Builder Constructs Five-Man Band
Foster Brooks band rocks to a different beat.
Drumming was hardly forefront in builder Scott Gittleman’s mind when he designed his Bloomfield Township home in 2006. But the 400-square-foot, ultra-soundproof music studio above the garage betrayed an internal desire to jam.
The childhood drummer had skipped out on his craft for 20-some years while raising a family and establishing Farmington Hills-based Gittleman Construction. A milestone birthday, a son’s passion for guitar playing and a few well-connected friends revived Gittleman’s beat.
A couple of years ago, Gittleman’s teenage son Jace was in a talent show with his guitar teacher Dave Pandolfi, with Gittleman looking on. Pandolfi said what they both were thinking: “We should be doing this.”
Gittleman, now 53, had purchased a drum set for his 40th birthday and had already dabbled in bands that either broke up or weren’t the right fit, he says. He wanted a band based on strong personal connections, much like his 35-year-old construction business.
Gittleman and Pandolfi looked first to their circle of friends and acquaintances in seeking fellow musicians. For example, Mark Anderson’s daughter and Gittleman’s daughter were in class together. The girls were at Anderson’s Farmington Hills home one day, and the wives began to talk. “I came home that night to find out I was in a band,” Anderson jokes.
Anderson’s “audition” consisted of a few jam sessions with the band, which made him anxious since he’d put away his bass for 25 years to pursue a graduate degree in psychology. “I thought, ‘These guys are really good.
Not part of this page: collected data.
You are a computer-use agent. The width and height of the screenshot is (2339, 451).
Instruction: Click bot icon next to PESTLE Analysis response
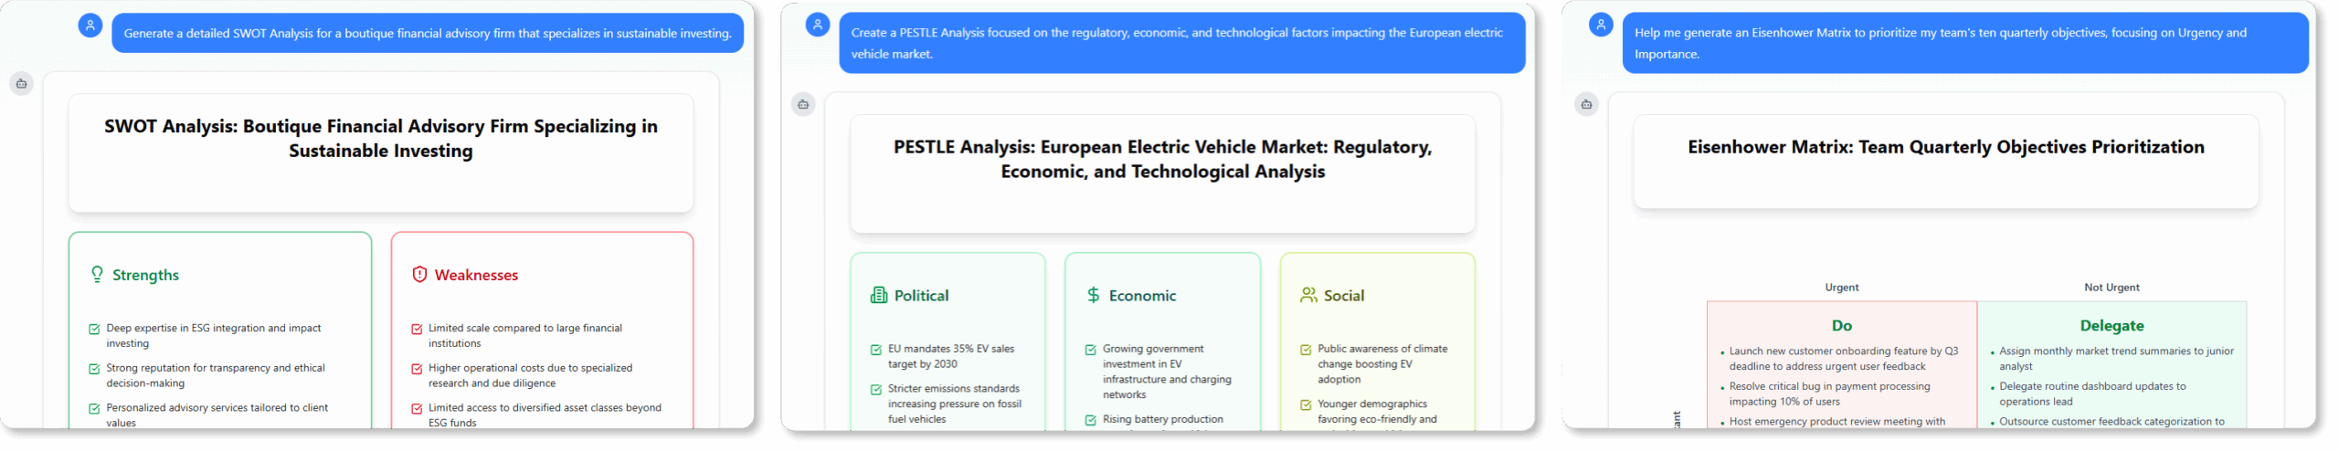coord(802,104)
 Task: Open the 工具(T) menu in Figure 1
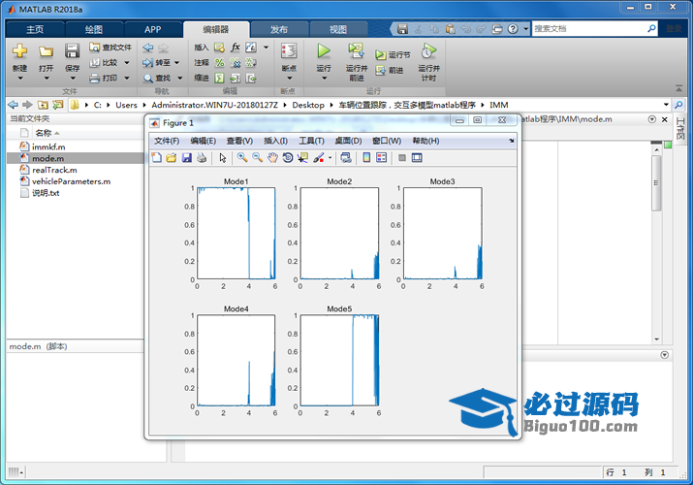pos(312,141)

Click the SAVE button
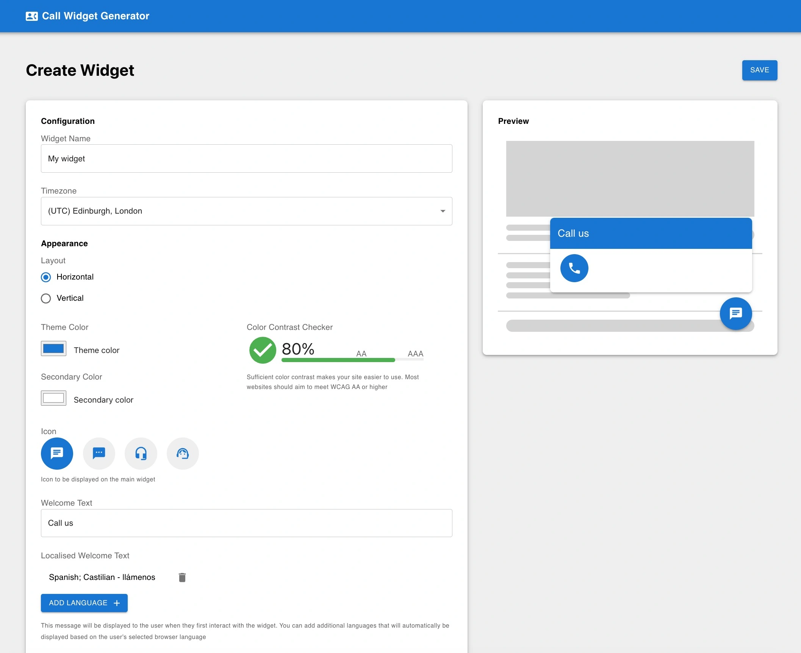tap(759, 70)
They’re going to pick somebody else.’”
But Gittleman focused less on Anderson’s real or perceived musical rustiness than how his personality and life stage — all the members are married with children — fit with the band.
“It’s about having fun,” Gittleman says. “Music is not a competition.” Besides, says Gittleman, the technical stuff in music follows the passion. “When you really attempt to do something, it grows pretty fast.”
Foster Brooks, named for a 1970s comedian famous for his portrayal of an inebriated man, includes Gittleman on drums; Anderson on bass; Sam Gray of Bloomfield Hills, a construction client of Gittleman’s, on lead vocals; Pandolfi of Berkley on lead guitar and Doug Kahan of Bloomfield Hills, the newest member, who auditioned after meeting the band at a party, on keyboards.
The music is a combination of classic rock, pop and easy listening. “From the start, we decided we would only play music we really like and hope our audience approves,” says Pandolfi. “There are a thousand great songs out there that we and our audience grew up with.”
“We have a good library of 50 or so songs,” Anderson says. “We all have our favorite genres. We have a rule that when we add songs, we all get to pick one song,” which keeps the band’s repertoire diverse, he says.
There’s some Bob Seger, Billy Joel, Red Hot Chili Peppers, Beatles and Neil Diamond. But newer tunes from artists like Gavin DeGraw and Bruno Mars make their way into sets, Anderson says.
Because the band members all have families and day jobs, Foster Brooks plays publicly, at most, once a month. “A lot of us have young kids,” Gittleman says. “We don’t want to turn our wives into groupies.”
Gigs have included a fundraiser for Temple Israel — where Foster Brooks held its own in a pool of younger bands — plus a few bar scenes and private parties. The band’s reception has been great, Gittleman says.
“I think the reason people like us is because they can see we’re having fun,” Anderson says. “They pick up on that energy.”
Weekly rehearsals at Gittleman’s studio are like guys’ night out, Gittleman says. “We get together and just check out for a few hours.”
“We spend as much time laughing as we do practicing,” Anderson says. “The camaraderie is amazing.”
The band’s close friendships keep the music going, Gittleman says. Because they’re less concerned with making money than sharing their passion for good music with others, there are no power struggles or other conflicts that plague many bands.
What’s more, the next generation of Foster Brooks is in the works because many of the band members’ children play music, too. “It’s all intertwined, and all these kids are playing together now,” Gittleman says.
“This could be a really long-term thing,” Gittleman adds. “It’s created some really strong friendships. It’s not like other bands I’ve been in.”